╭──
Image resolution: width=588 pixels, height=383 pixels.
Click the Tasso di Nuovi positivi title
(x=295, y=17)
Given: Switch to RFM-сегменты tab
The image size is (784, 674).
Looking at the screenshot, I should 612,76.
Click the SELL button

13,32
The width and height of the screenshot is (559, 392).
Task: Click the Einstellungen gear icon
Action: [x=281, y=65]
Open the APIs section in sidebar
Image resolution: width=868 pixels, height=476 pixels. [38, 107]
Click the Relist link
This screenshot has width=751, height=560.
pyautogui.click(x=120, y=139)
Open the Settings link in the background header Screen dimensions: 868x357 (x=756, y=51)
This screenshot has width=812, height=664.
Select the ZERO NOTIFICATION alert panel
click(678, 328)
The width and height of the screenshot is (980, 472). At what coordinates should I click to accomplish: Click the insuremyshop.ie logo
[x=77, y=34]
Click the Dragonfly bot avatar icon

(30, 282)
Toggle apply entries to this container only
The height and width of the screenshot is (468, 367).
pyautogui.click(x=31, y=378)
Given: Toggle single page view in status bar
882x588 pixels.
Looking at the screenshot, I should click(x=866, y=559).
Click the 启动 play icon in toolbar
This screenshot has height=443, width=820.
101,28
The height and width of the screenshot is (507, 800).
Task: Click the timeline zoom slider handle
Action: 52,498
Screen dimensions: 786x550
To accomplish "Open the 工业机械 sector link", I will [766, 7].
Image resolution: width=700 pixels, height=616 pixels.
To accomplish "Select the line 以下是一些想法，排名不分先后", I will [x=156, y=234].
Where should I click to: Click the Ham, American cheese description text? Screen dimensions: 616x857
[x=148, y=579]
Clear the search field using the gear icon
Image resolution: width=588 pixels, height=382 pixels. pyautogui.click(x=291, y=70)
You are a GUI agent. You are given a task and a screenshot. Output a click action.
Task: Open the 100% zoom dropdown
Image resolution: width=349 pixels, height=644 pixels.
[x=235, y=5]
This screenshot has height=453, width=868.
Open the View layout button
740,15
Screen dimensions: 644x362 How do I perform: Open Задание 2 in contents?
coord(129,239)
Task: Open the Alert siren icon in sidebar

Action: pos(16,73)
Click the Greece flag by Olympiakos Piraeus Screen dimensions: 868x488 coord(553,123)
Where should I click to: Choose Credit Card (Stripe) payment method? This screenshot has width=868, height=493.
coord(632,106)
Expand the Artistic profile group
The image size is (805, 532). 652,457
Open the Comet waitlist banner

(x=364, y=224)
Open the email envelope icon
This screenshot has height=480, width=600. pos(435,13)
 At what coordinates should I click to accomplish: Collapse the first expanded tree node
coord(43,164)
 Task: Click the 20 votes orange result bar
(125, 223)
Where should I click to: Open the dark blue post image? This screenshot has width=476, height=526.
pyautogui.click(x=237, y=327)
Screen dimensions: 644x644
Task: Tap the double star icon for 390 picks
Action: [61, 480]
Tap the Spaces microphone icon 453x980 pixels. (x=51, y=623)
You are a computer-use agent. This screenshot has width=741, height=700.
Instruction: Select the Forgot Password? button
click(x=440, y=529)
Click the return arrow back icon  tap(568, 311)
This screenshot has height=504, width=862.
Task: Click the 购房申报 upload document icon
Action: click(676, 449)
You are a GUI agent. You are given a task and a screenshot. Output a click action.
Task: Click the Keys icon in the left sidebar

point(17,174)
╰──
### Problem requirements
Copy the records above exactly, beginning at the line that contains "This screenshot has width=812, height=664." and stopping after the line that contains "Given: Toggle single page view in status bar".

### Answer
This screenshot has width=812, height=664.
Select the ZERO NOTIFICATION alert panel
click(678, 328)
The width and height of the screenshot is (980, 472). At what coordinates should I click to accomplish: Click the insuremyshop.ie logo
[x=77, y=34]
Click the Dragonfly bot avatar icon

(30, 282)
Toggle apply entries to this container only
The height and width of the screenshot is (468, 367).
pyautogui.click(x=31, y=378)
Given: Toggle single page view in status bar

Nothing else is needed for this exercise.